Phone: 678-839-0618 | Fax: 678-839-0611
Office: Melson Hall 208-A
Chris was born in 1952 on Saipan, in the Marianas Islands, and grew up in the Washington D.C. area, as well as in Austria, Germany, and Greece. After earning a B.A. degree from Michigan State University, he received his M.A. and Ph.D. degrees in phenomenological psychology from Duquesne University. His dissertation, under the mentorship of Amedeo Giorgi, examined the phenomenology of thinking and began his critical dialogue with cognitive psychology. That ongoing critique exemplifies his larger interest in the philosophical and methodological foundation of psychology. Many of Chris's publications are in this area, including his editorship of the 1984 volume of the Studies in the Social Sciences entitled Exploring the Lived World: Readings in Phenomenological Psychology, and the 1991 volume entitiled Studies in Humanistic Psychology.

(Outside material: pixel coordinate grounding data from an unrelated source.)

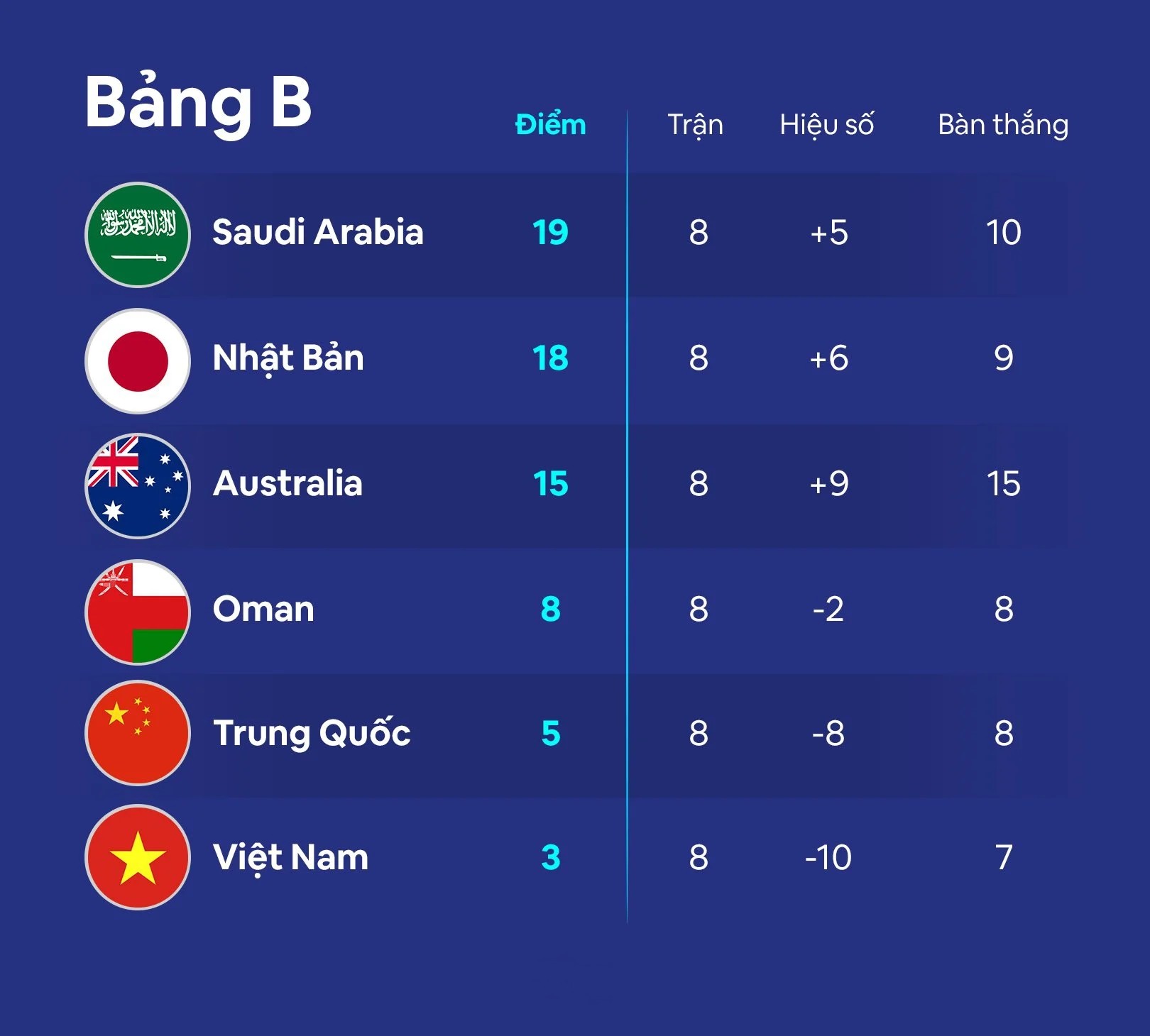The width and height of the screenshot is (1150, 1036).
Task: Click the Oman team name
Action: pos(263,609)
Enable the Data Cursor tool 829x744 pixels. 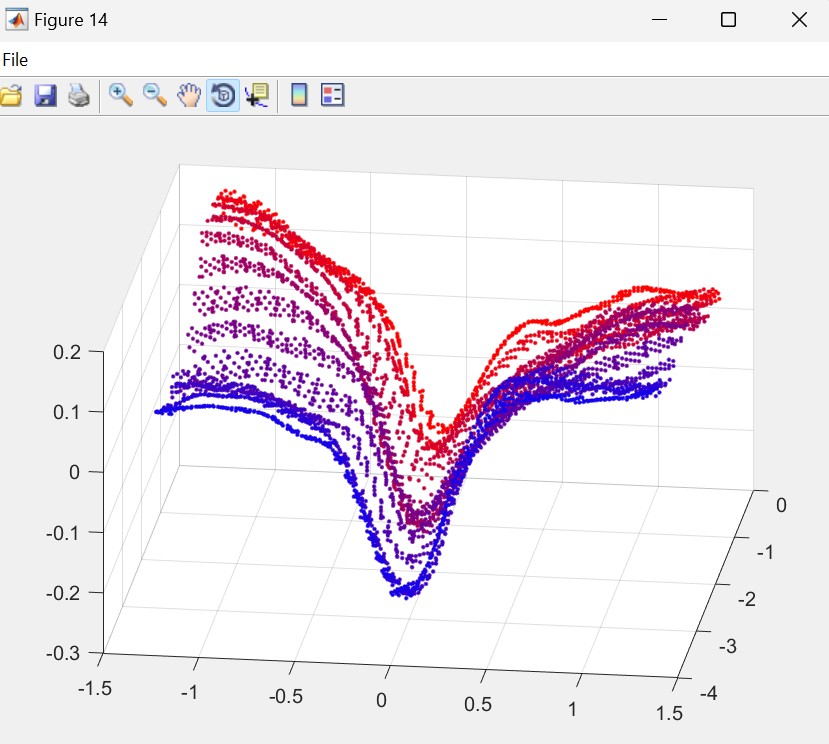pos(256,96)
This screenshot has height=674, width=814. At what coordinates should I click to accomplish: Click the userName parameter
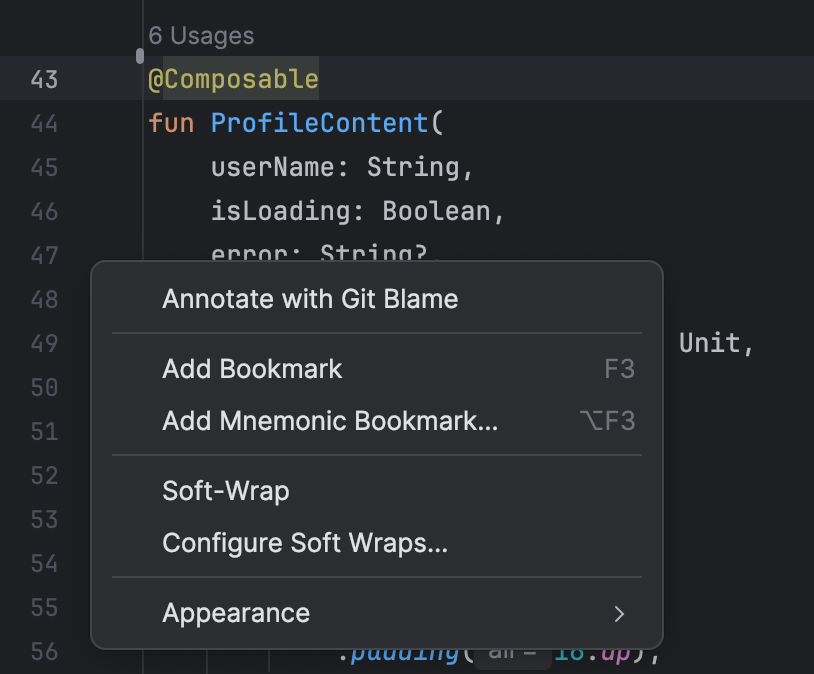tap(272, 168)
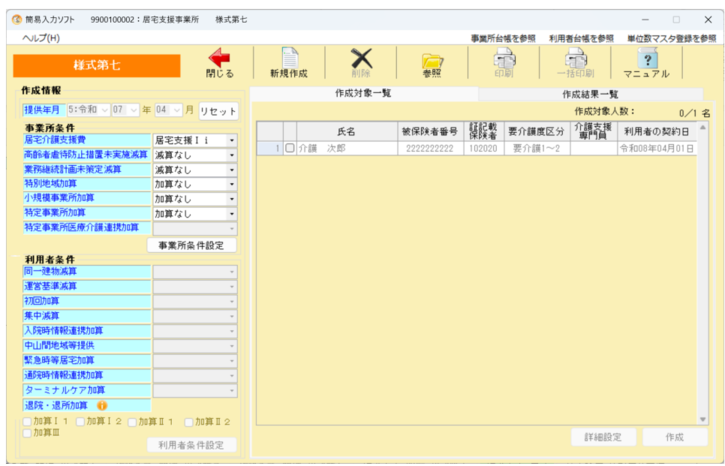Switch to the 作成結果一覧 tab

pyautogui.click(x=591, y=93)
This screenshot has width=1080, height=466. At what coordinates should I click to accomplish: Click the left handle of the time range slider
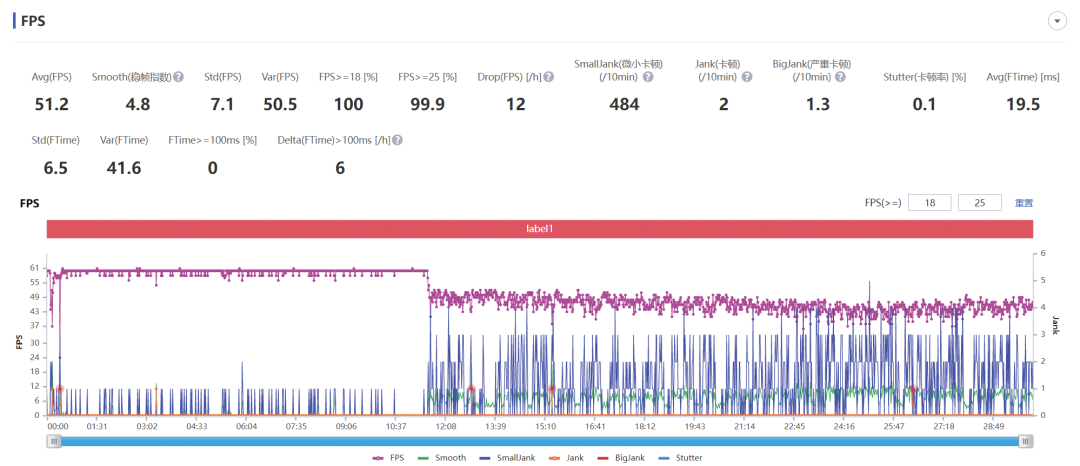[x=54, y=441]
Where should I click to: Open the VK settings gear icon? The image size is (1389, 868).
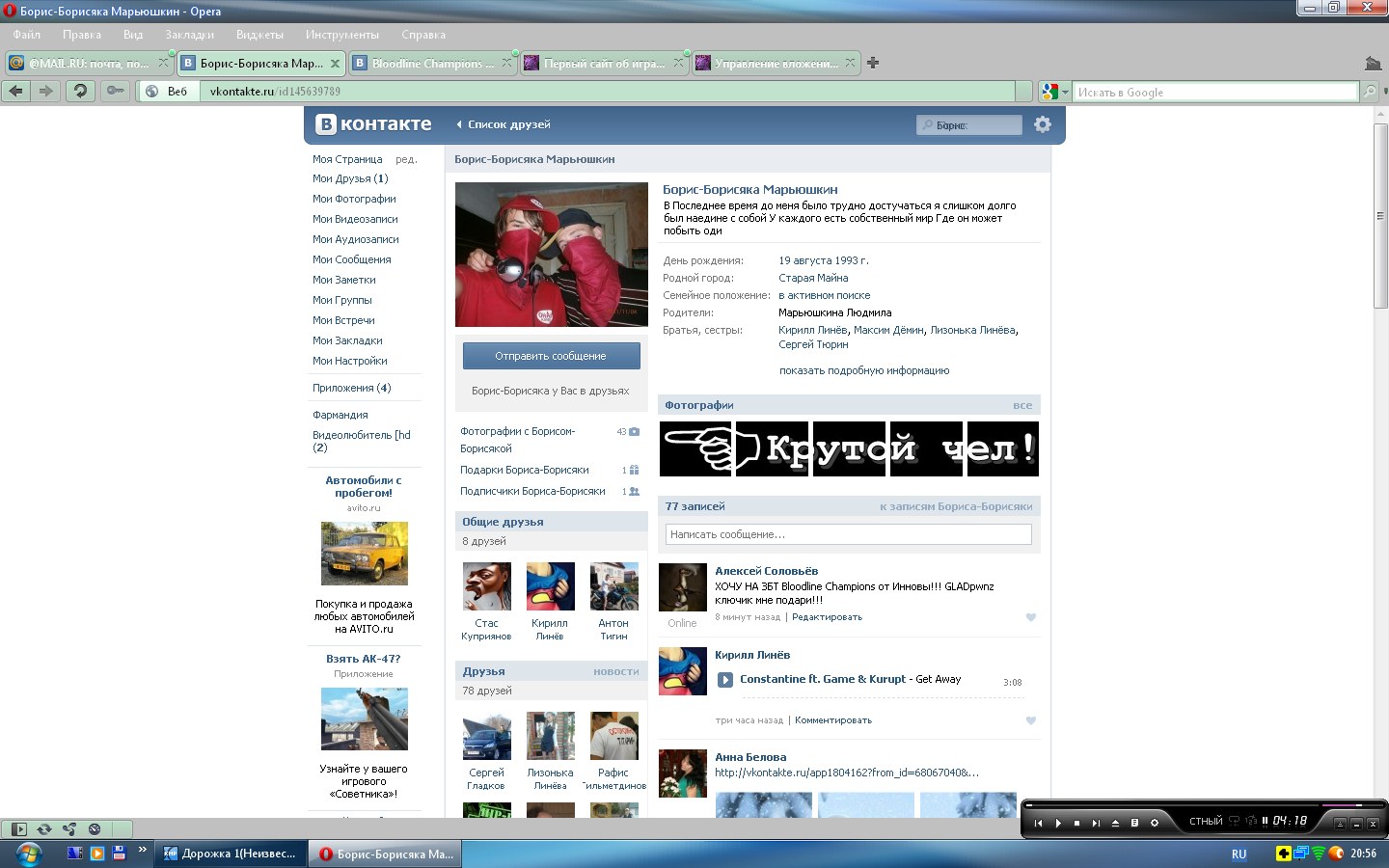click(x=1042, y=124)
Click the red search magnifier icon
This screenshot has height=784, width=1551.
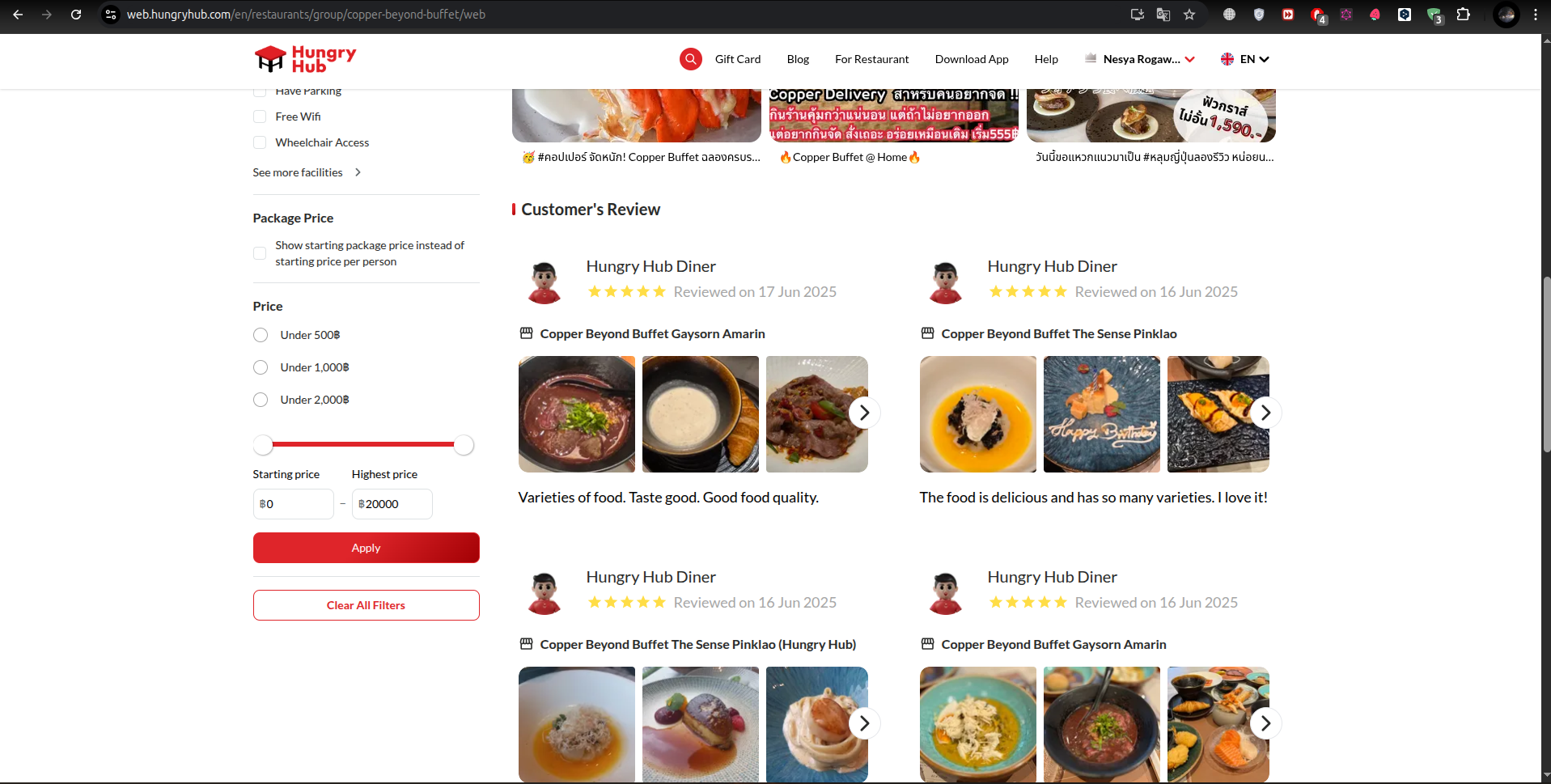tap(690, 59)
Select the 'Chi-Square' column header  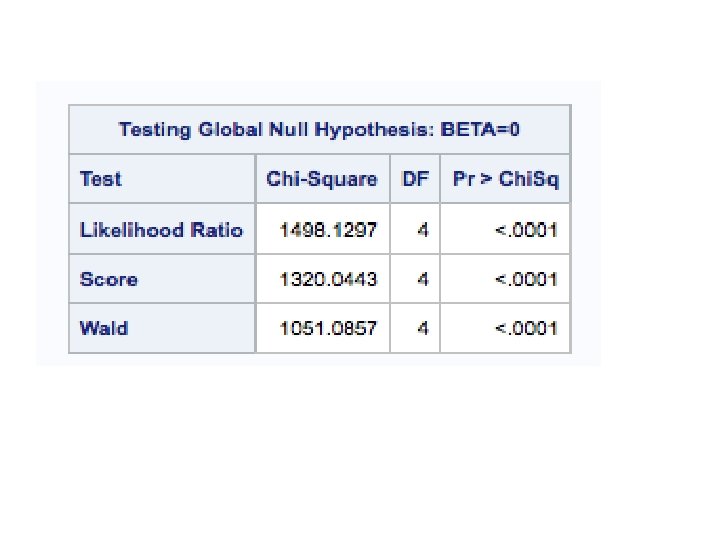click(322, 180)
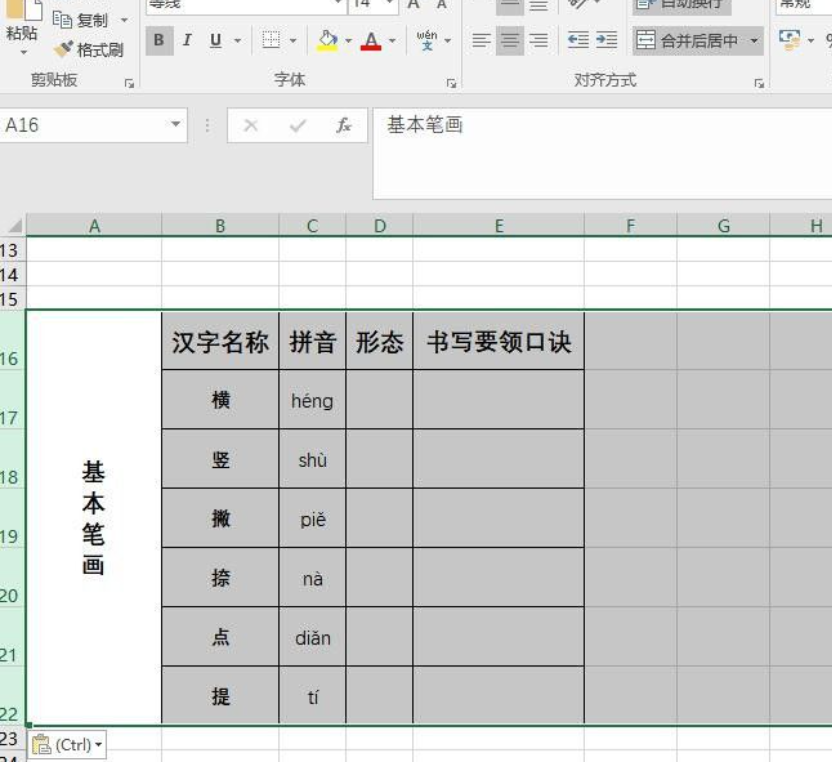Viewport: 832px width, 762px height.
Task: Apply the red font color swatch
Action: pyautogui.click(x=372, y=41)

These interests are reflected as well in chapters he has contributed to such books as Qualitative Research in Psychology, Advances in Qualitative Psychology, Measurement and Personality Assessment, Imagination and Phenomenological Psychology, and Duquesne Studies in Phenomenological Psychology (Volume 4). This concern for psychology's conceptual foundations is also the root of Chris's participation in organizations such as the Human Science Research Association and the American Psychological Association, where he has served as program chair and on executive boards. He is also the editor of The Humanistic Psychologist, one of APA's division journals. And he has served as president of the Division of Humanistic Psychology of the APA. Chris joined the West Georgia faculty in 1982 after teaching for three years at Pennsylvania State University. Through his experience with his children, Megan and Lucas, he has also enjoyed cultivating a specialty in developmental psychology and has edited the volume The World of the Infant. His teaching and research interests, when time permits, also extend across the broad spectrum of consciousness's intentive relations with the body, others, and world, sampling such themes as spiritual experiences, dreaming, television advertisements, and existential transformation.